*Exercise input*:
##############################
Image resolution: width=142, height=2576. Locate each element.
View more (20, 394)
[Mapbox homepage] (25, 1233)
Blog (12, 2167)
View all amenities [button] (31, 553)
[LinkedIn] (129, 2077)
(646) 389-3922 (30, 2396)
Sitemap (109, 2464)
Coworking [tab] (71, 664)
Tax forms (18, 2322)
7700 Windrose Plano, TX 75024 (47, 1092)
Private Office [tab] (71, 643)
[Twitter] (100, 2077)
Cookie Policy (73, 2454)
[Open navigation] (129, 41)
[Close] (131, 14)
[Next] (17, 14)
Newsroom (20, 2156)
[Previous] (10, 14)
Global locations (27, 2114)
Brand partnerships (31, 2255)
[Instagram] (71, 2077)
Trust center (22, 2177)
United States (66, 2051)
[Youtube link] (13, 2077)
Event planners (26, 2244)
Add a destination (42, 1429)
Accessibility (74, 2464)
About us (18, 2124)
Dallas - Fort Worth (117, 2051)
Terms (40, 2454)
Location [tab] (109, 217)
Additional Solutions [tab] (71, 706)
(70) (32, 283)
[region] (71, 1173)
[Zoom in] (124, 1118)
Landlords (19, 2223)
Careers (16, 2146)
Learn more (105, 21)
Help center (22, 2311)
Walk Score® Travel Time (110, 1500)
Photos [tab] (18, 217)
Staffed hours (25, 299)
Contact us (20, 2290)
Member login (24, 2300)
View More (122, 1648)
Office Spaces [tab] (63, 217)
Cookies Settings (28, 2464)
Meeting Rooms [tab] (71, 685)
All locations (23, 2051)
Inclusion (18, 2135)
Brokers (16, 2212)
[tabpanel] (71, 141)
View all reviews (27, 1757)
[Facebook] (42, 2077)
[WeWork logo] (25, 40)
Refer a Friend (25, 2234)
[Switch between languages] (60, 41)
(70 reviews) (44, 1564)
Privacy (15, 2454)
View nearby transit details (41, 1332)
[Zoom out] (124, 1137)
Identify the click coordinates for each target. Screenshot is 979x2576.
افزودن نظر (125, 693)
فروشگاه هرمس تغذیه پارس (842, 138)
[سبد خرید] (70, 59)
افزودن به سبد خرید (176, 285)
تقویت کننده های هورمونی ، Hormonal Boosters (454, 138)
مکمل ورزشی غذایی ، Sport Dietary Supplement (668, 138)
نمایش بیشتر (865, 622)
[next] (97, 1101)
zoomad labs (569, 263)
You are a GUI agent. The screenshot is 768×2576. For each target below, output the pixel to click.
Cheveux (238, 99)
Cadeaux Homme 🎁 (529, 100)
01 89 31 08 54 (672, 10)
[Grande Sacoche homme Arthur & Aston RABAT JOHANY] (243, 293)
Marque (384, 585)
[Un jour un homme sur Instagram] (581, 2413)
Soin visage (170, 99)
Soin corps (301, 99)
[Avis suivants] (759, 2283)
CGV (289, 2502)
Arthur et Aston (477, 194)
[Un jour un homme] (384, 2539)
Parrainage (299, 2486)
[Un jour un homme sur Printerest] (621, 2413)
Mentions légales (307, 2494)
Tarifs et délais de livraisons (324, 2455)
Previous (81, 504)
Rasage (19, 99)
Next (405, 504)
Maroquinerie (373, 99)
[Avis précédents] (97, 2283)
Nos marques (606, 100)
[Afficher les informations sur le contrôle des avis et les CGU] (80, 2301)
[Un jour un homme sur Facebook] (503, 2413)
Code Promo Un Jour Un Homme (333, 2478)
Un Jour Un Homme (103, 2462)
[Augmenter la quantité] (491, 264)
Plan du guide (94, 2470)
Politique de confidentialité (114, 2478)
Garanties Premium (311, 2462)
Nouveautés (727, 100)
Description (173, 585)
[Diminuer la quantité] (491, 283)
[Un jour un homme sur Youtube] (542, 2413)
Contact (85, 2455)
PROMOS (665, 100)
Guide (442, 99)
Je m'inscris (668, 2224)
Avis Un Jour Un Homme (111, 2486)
##############################
*Problem to solve*: Some lines of the records above contain the word "Office". How many are there? Reply with the number alone.

*Answer space*: 2